Copy the records below, from the line containing "Given: Click the" through the last line; leave out pictures.
== Segment start ==
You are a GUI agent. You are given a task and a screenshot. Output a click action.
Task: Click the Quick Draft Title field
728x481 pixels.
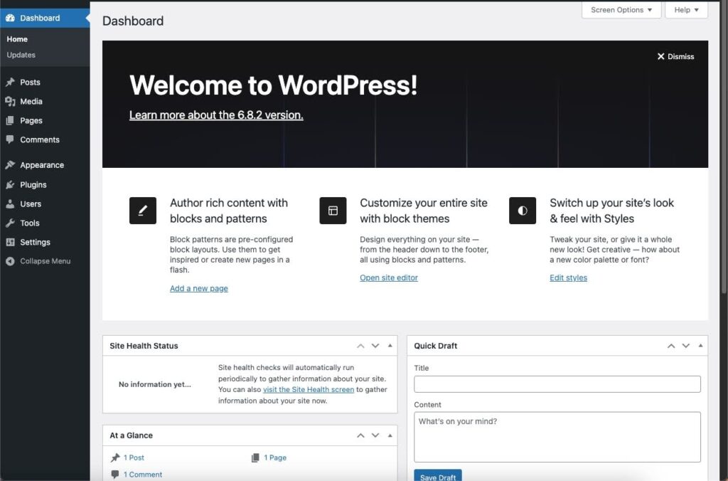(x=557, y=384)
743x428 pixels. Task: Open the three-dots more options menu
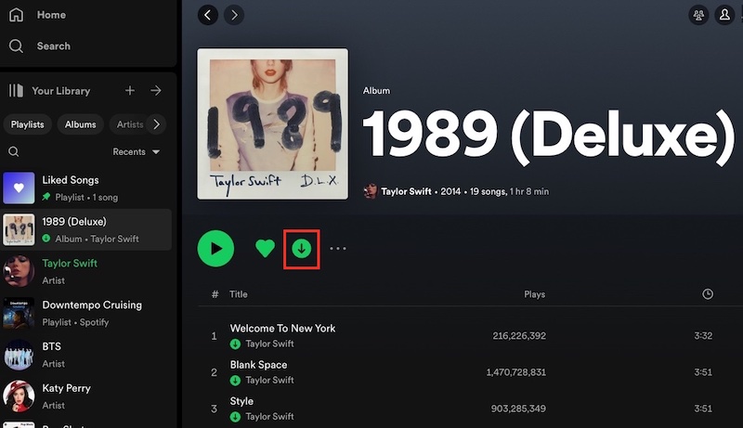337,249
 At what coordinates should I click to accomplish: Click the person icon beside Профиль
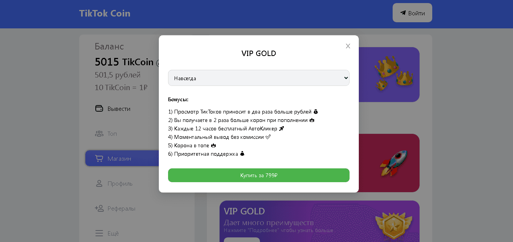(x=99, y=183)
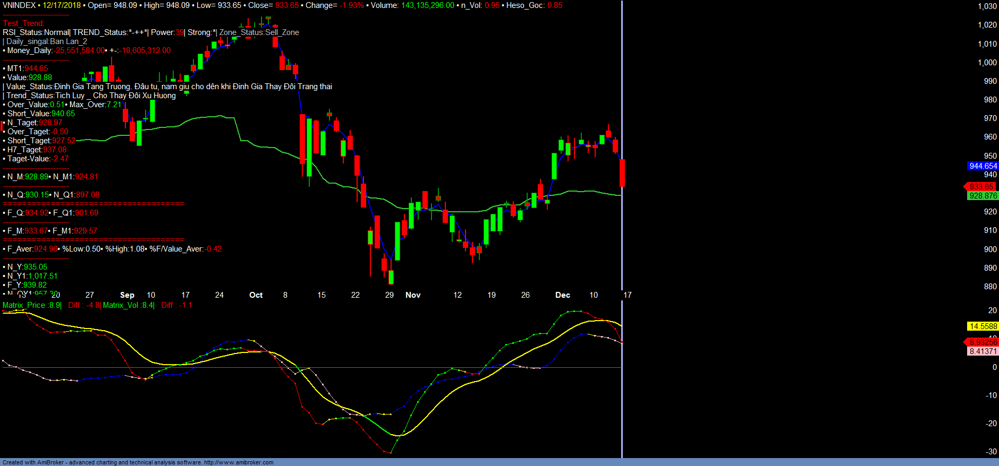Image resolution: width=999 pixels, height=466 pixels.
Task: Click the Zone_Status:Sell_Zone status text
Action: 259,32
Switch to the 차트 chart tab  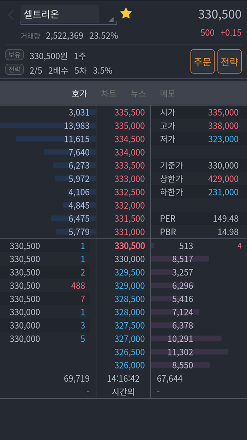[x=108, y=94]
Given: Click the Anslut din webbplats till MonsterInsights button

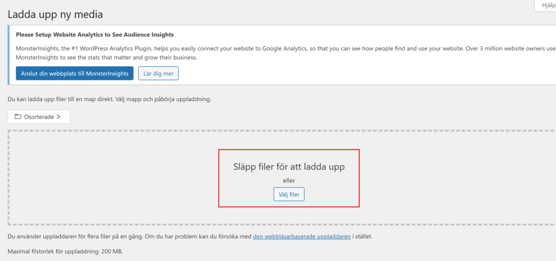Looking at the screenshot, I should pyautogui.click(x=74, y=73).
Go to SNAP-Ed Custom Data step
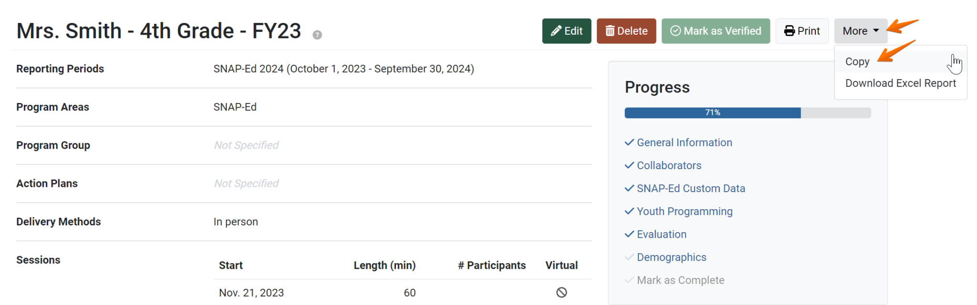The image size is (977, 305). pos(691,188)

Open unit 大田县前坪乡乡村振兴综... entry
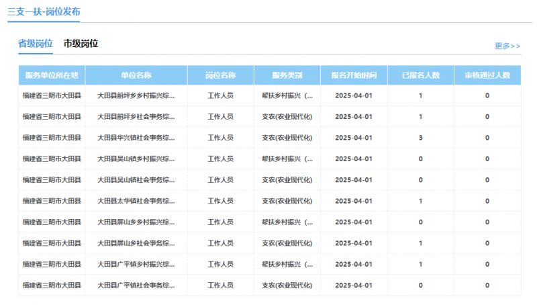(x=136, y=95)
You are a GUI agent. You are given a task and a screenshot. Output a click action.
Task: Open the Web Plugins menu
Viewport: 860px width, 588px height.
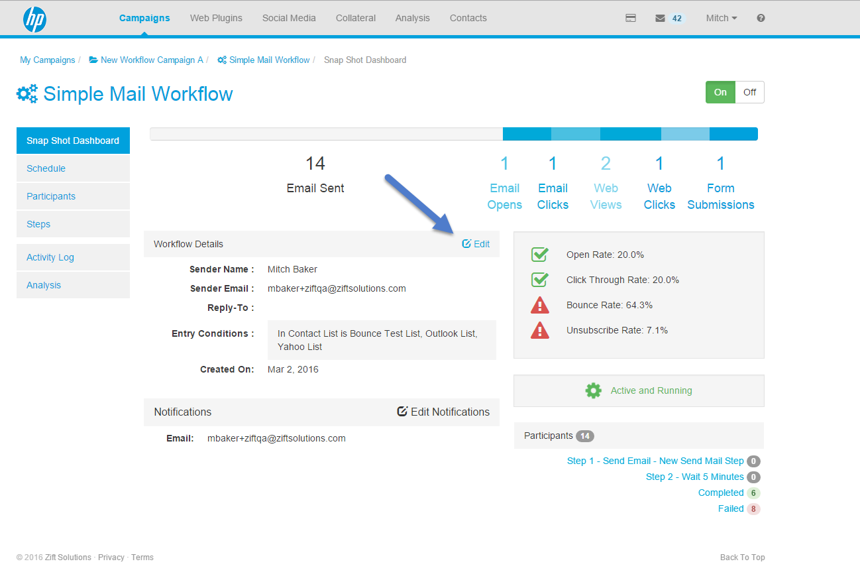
== Segment end ==
SOLVED EXERCISE
Given: Click the Anslut din webbplats till MonsterInsights button

Looking at the screenshot, I should pyautogui.click(x=74, y=73).
Go to SNAP-Ed Custom Data step
The image size is (977, 305). pos(691,188)

Open unit 大田县前坪乡乡村振兴综... entry
(x=136, y=95)
You are a GUI agent. You are given a task and a screenshot. Output a click action.
Task: Open the Web Plugins menu
Viewport: 860px width, 588px height.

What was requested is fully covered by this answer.